肿瘤相关成纤维细胞CAF分泌CXCL12诱导CXCR4+MDSC聚集促进胃癌免疫逃逸的作用及机制研究

Immunotherapy resistance caused by immune escape is the key problem need to be solved in the comprehensive treatment of gastric cancer. The immune suppressive microenvironment of gastric cancer formed by the interaction between Cancer Associated Fibroblasts (CAF) and Myeloid-Derived Suppressor Cells (MDSC) plays an important role in the tumor immune escape. Our previous study has identified that CXCL12/CXCR4 signaling pathway could promote the progression of gastric cancer and induce the chemotherapy resistance of 5-fluorouracil through activating PAK1 (National Natural Science Foundation of China, 81501999).

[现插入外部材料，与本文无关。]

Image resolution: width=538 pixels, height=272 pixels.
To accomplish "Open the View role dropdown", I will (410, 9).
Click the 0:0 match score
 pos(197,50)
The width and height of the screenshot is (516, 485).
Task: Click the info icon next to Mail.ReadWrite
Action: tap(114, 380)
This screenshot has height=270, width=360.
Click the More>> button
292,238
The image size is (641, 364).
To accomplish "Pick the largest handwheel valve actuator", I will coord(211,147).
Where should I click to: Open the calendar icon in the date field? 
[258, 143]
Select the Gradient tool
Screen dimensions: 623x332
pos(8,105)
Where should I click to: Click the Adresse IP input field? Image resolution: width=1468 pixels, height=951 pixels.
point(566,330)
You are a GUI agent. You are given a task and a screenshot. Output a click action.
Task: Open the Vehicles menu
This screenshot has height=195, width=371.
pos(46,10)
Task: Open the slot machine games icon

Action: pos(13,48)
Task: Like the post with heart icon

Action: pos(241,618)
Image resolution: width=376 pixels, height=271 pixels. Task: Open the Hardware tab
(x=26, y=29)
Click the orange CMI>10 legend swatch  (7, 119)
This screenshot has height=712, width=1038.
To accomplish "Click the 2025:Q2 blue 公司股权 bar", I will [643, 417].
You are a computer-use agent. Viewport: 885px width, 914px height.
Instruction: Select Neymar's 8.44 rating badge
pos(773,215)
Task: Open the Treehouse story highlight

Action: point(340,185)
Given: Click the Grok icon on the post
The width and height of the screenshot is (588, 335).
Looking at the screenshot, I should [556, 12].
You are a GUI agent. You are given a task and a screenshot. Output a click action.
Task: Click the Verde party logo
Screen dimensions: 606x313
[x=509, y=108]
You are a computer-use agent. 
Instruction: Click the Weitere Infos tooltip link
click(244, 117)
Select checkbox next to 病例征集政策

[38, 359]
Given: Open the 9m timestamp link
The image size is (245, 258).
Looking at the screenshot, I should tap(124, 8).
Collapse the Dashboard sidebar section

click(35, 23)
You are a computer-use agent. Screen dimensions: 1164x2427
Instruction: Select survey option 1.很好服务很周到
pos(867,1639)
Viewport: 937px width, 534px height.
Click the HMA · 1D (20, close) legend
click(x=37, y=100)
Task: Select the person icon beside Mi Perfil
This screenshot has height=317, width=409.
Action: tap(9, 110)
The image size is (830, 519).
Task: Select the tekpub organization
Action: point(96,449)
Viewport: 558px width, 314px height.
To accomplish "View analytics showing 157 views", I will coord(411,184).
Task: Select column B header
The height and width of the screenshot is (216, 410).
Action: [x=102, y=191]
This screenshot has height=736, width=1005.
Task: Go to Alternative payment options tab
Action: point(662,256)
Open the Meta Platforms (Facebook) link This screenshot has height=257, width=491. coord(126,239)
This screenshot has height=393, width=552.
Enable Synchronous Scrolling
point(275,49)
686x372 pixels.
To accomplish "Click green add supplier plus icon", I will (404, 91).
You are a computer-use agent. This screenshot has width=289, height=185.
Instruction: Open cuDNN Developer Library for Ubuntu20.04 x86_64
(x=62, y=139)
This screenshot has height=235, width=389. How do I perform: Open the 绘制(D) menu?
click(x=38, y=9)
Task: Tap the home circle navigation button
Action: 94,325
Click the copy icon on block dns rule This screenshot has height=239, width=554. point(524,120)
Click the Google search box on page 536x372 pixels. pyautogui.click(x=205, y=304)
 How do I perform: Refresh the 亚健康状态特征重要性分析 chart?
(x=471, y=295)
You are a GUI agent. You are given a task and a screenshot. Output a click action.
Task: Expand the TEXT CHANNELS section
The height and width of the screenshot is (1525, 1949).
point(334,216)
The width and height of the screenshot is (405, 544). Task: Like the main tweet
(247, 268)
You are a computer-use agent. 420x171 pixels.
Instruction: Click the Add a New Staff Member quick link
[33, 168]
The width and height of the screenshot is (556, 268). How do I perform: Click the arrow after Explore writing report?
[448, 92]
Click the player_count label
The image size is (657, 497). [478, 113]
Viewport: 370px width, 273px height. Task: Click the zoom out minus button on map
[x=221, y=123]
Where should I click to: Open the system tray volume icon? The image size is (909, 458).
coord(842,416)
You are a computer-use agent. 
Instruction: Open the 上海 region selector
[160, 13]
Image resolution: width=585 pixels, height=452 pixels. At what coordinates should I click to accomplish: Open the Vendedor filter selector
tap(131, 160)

Further studies conclusively showed that there is an increase of the cell count of infiltrated CAF and CXCR4 positive MDSC (CXCR4+MDSC) in the interstitial tissue of gastric cancer patients with high expression of CXCL12, and the expression level of CXCL12 is significantly correlated with the number of infiltrating CAF and CXCR4+MDSC. In addition, CXCL12/CXCR4 signaling pathway in CXCR4+MDSC could also activate PAK1, increase the expression of TGF-β1, and further enhance the immunosuppressive function of CXCR4+MDSC. On the basis of previous studies, this project will further clarify the molecular mechanisms underlying the tumor-promoting effects of CXCL12 secreted by CAF, which could induces CXCR4+MDSC accumulation in tumor tissue, enhances its immunosuppressive function, and promotes immune escape of gastric cancer through the stimulation of CXCL12/CXCR4 signaling pathway in CXCR4+MDSC. This project will construct a model of molecular typing of CXCR4+MDSC in the microenvironment of gastric cancer, help us lay the theoretical foundation for the development of targeted therapeutic drugs, and provide a new idea for the exploration of the predictor of immunotherapy efficacy for gastric cancer.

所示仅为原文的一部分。